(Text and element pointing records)
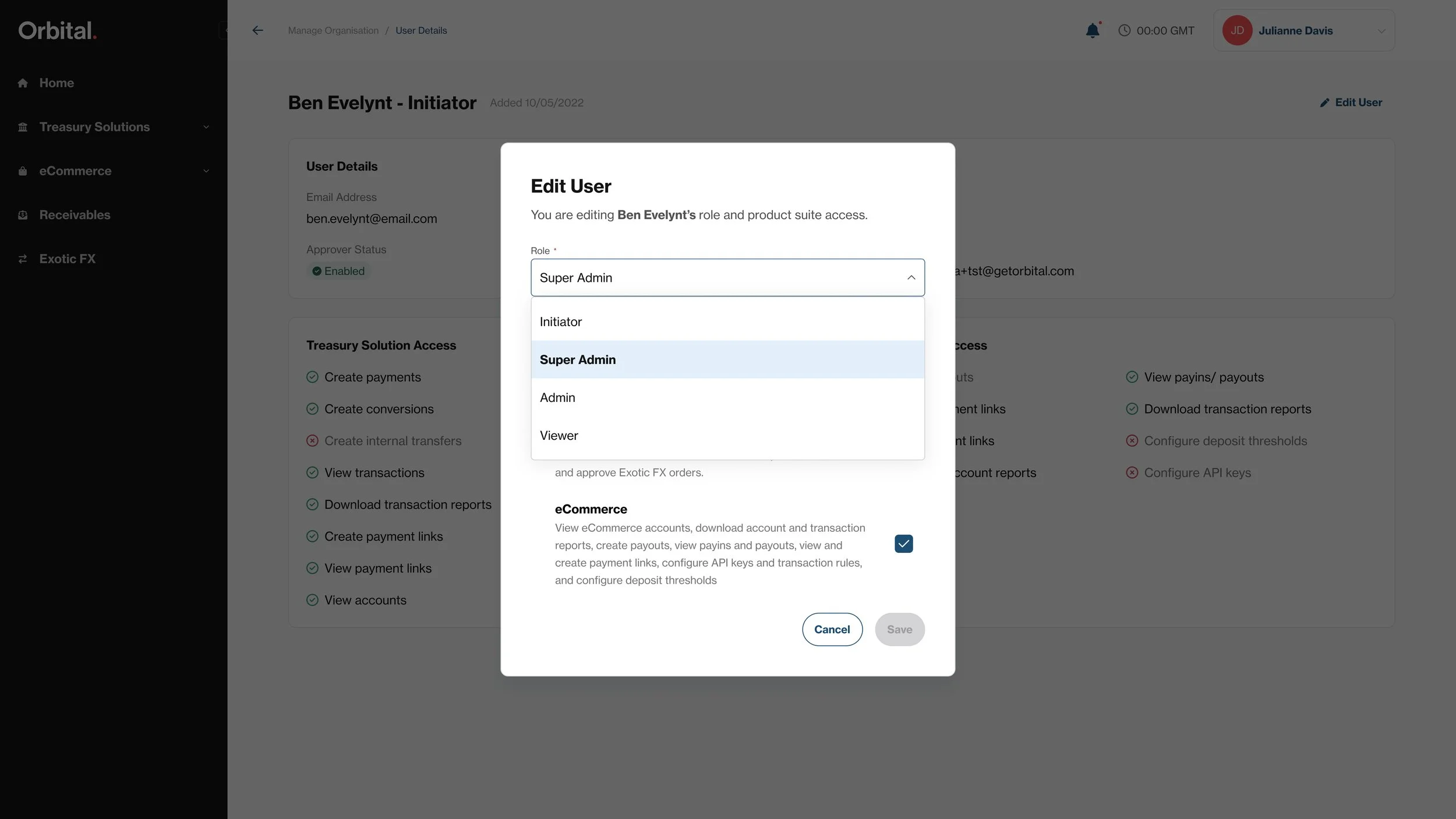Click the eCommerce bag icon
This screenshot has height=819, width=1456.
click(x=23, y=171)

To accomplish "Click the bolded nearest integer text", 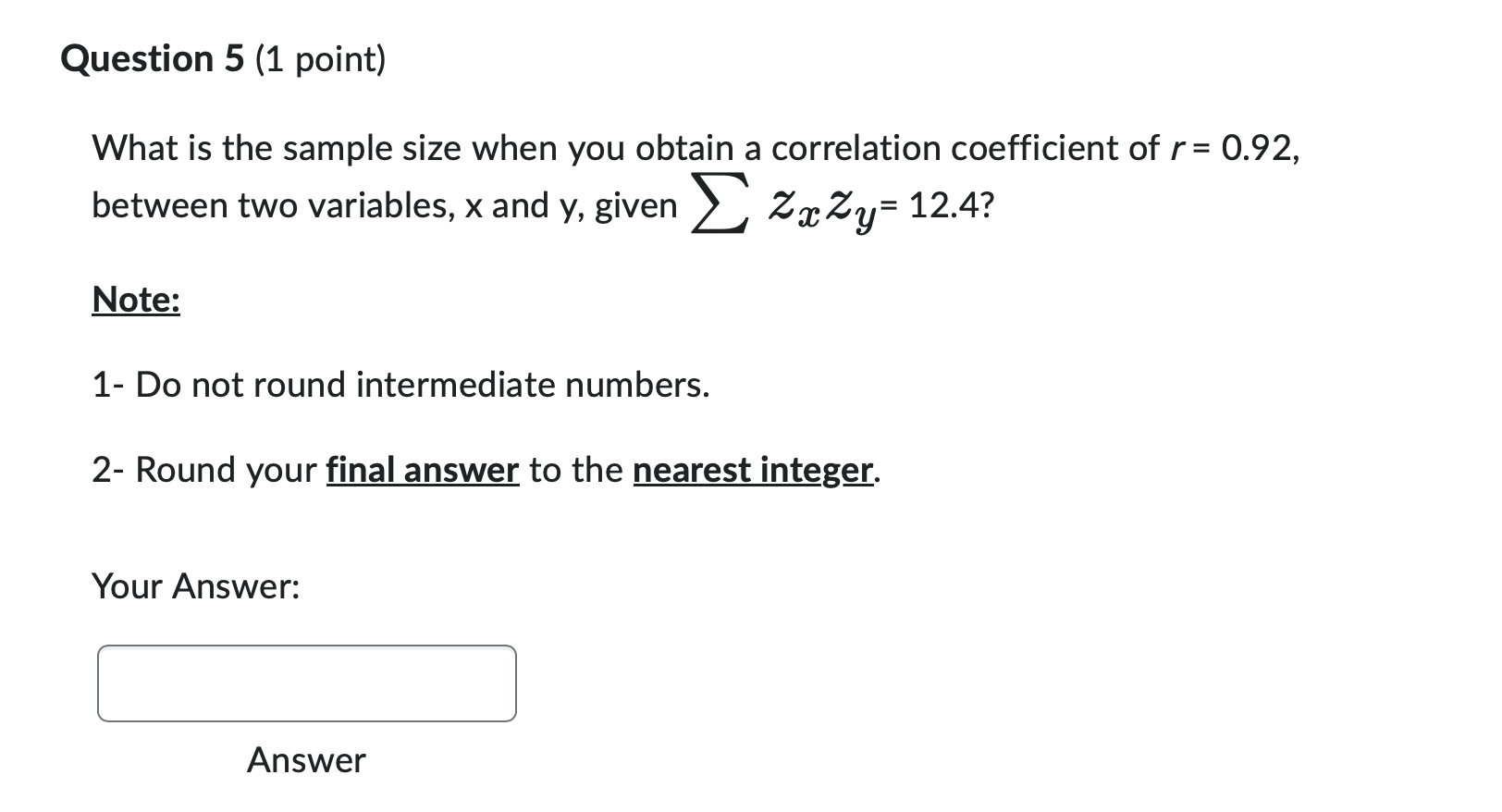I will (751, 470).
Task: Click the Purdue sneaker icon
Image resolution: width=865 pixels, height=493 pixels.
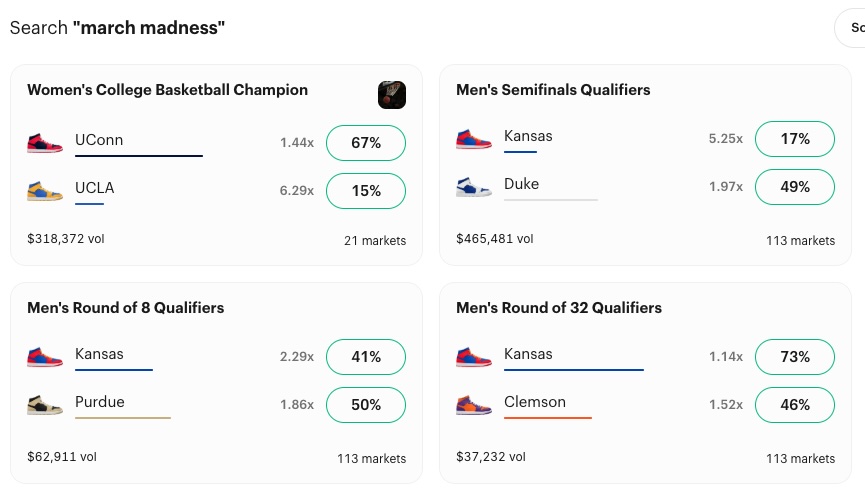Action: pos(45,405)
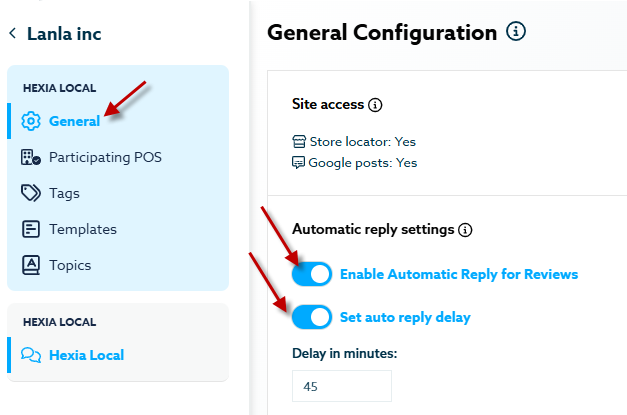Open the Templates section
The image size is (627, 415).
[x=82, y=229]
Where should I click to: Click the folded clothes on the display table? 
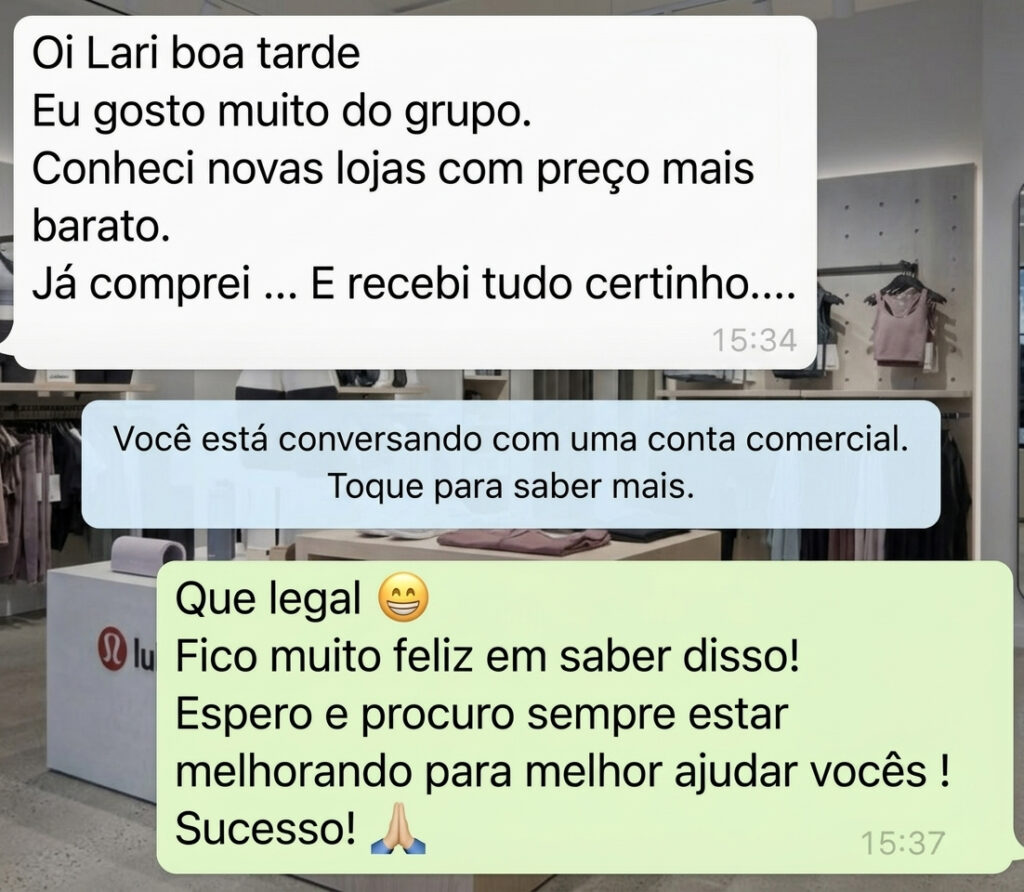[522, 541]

Stated problem |
Extract the lines above verbatim, covering the stretch from the line containing "Where should I" through the last line. Leave the pictures out of the answer.

Completed task |
Where should I click to: Click the folded clothes on the display table? 
[522, 541]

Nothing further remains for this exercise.